I am not able to use my converted onnx models (with the process described above) in your whisper conversion script for Hailo, because I am getting shape errors like this (this is just the encoder):

hailo_sdk_common.hailo_nn.exceptions.UnsupportedModelError: Invalid kernel shape for base conv layer base_conv1 (translated from /conv1/Conv).

Either the input shape doesn’t match the kernel shape, or the calculated groups number doesn’t match the expected ratio between kernel shape and input shape.

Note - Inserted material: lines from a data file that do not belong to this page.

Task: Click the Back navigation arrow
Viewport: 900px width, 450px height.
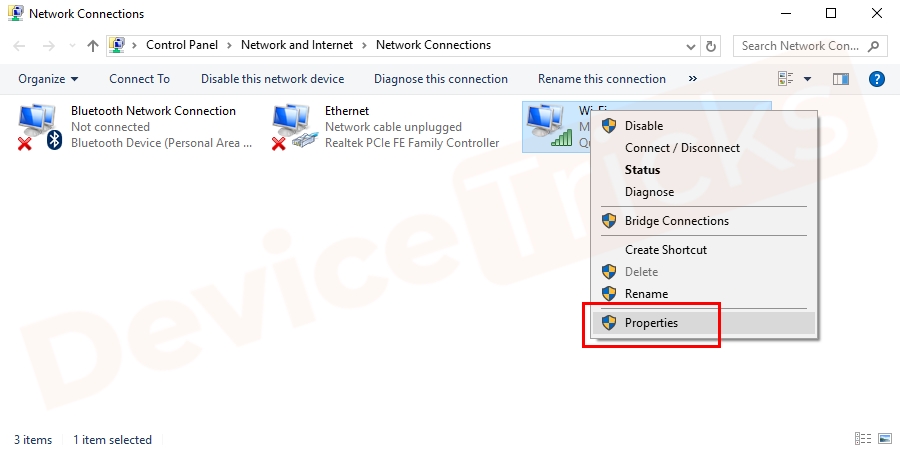Action: coord(22,46)
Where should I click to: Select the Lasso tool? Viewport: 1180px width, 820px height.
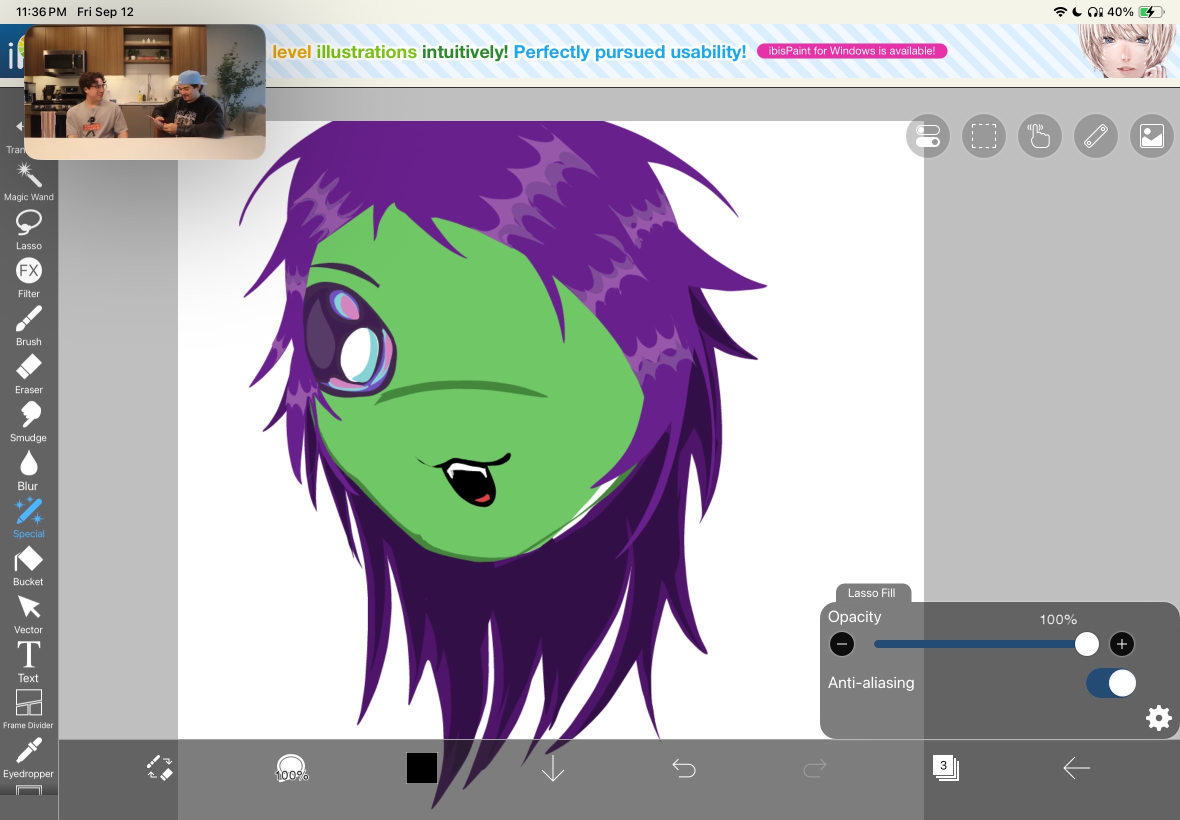coord(29,230)

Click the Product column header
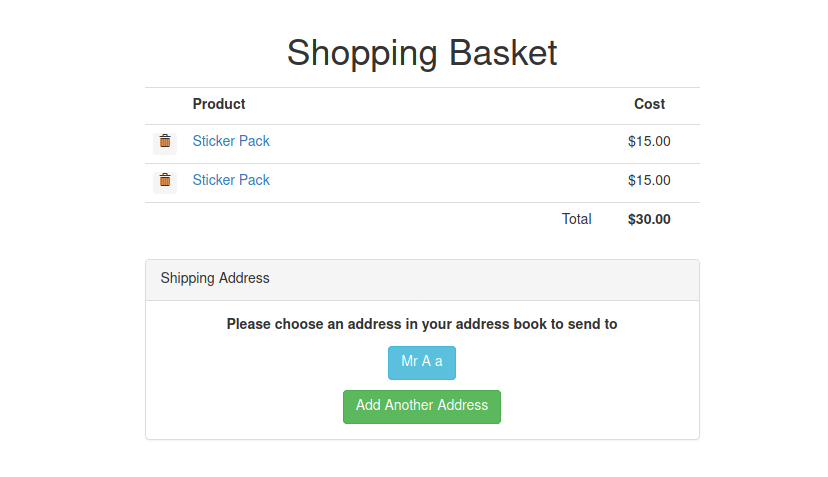(219, 104)
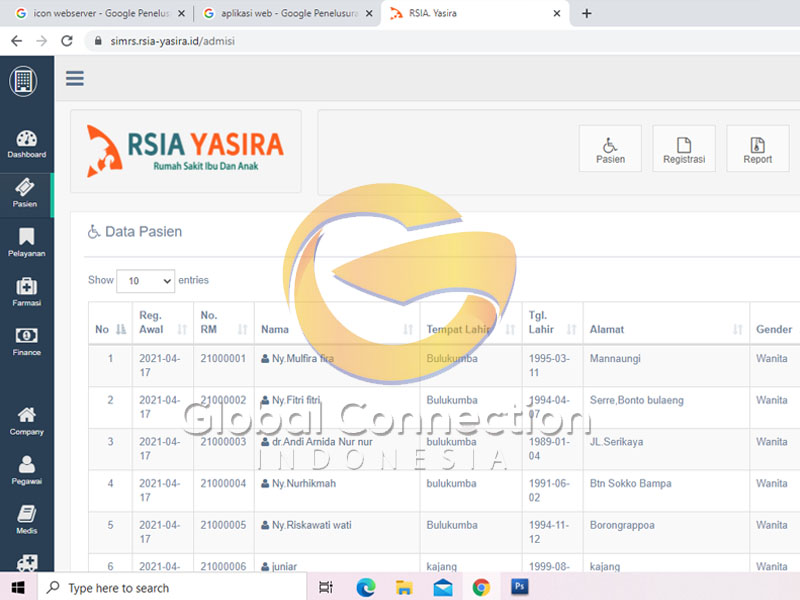Expand the Show entries dropdown
Image resolution: width=800 pixels, height=600 pixels.
click(x=145, y=281)
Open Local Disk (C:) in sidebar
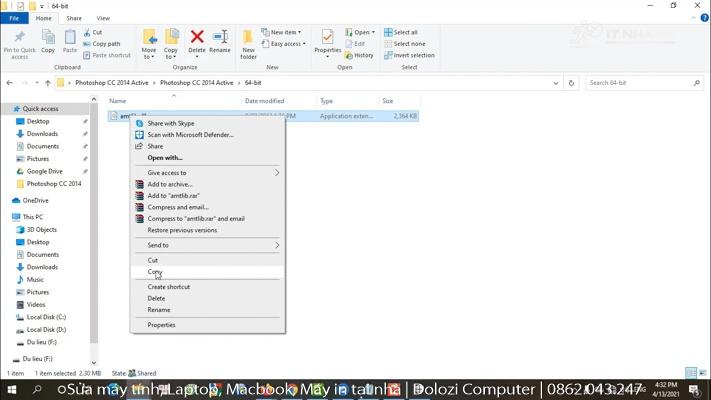This screenshot has height=400, width=711. tap(46, 317)
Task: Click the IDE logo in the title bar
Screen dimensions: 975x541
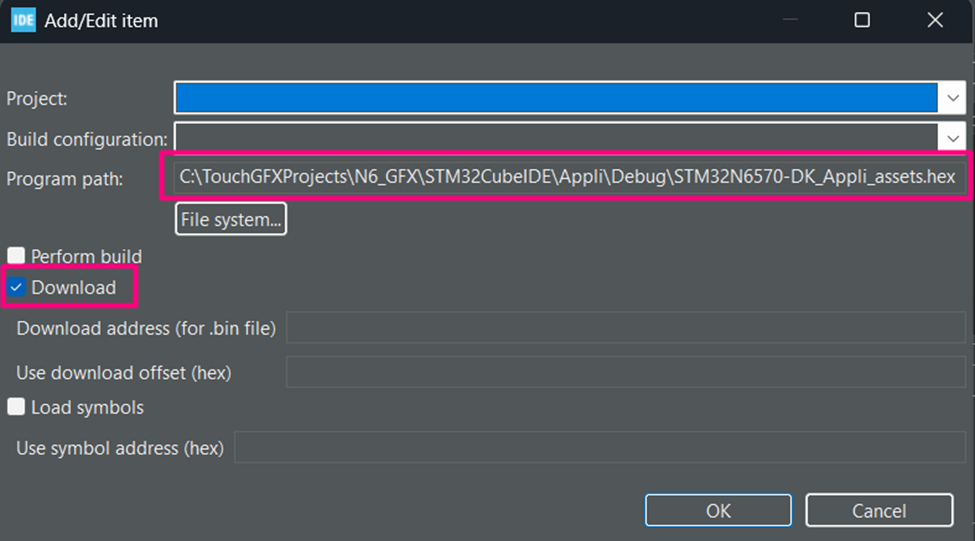Action: point(23,20)
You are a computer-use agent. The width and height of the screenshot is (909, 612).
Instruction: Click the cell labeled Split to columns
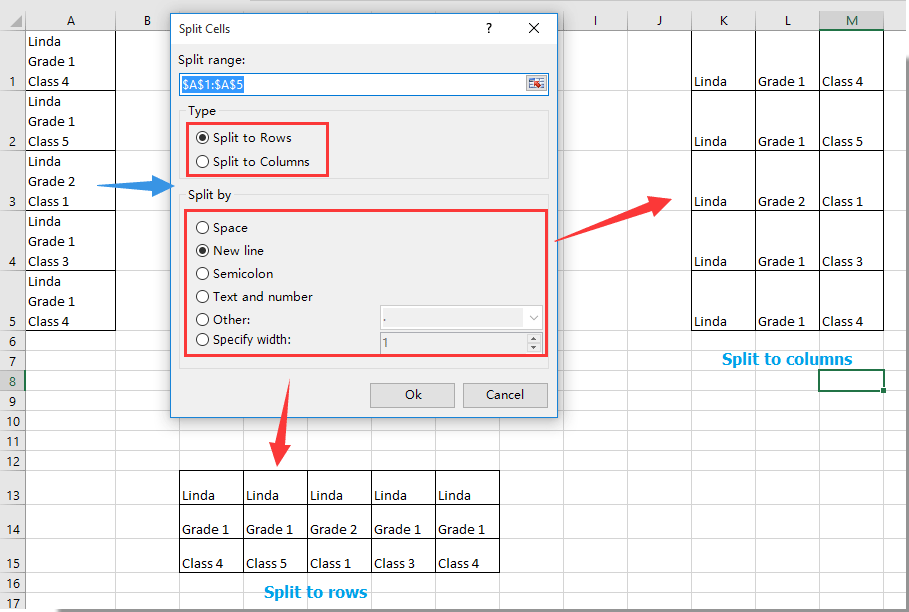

Kernel features: 80 Input features: 3000 Groups: 37

And recommendations how to address this ? Would you suggest me first converting my HF transformer whisper model to OpenAI’s whisper model (How?). Or is there some sort of operation I can do on the ONNX file to make it match ?

Thanks

Katrin

@Katrin_Tomanek I haven’t tried the HF model, but I assume the internal architecture to be quite similar to the OpenAI one.
I think that the original model should be modified to make the model compilable for Hailo-8, e.g. replace Conv1D with Conv2D, reduce the number of input audio features (e.g. to 1000, for a 10s audio) and export the decoder to ONNX with fixed output sequence.
Please look at the patch file in the repo to see the modifications we applied to the OpenAI model.
I will give a look at the HF model next week. Do you think that using the HF model will bring an advantage compared to the OpenAI one? (e.g. easier finetuning, …)

Send you a PM.

And yes, HF Whisper would be much preferred – easier or more common fine-tuning using HF transformers…

I have just gotten the base Whisper model to work on my Hailo 8. I’m looking forward to better models being run on this Hailo module.

Looking forward to more additions to the GitHub repo. I haven’t seen any new changes posted on there in a few months so just curious if this is still being worked on. What can we in the community help with this development? I am looking for 'Whisper Small’ quality models running on it.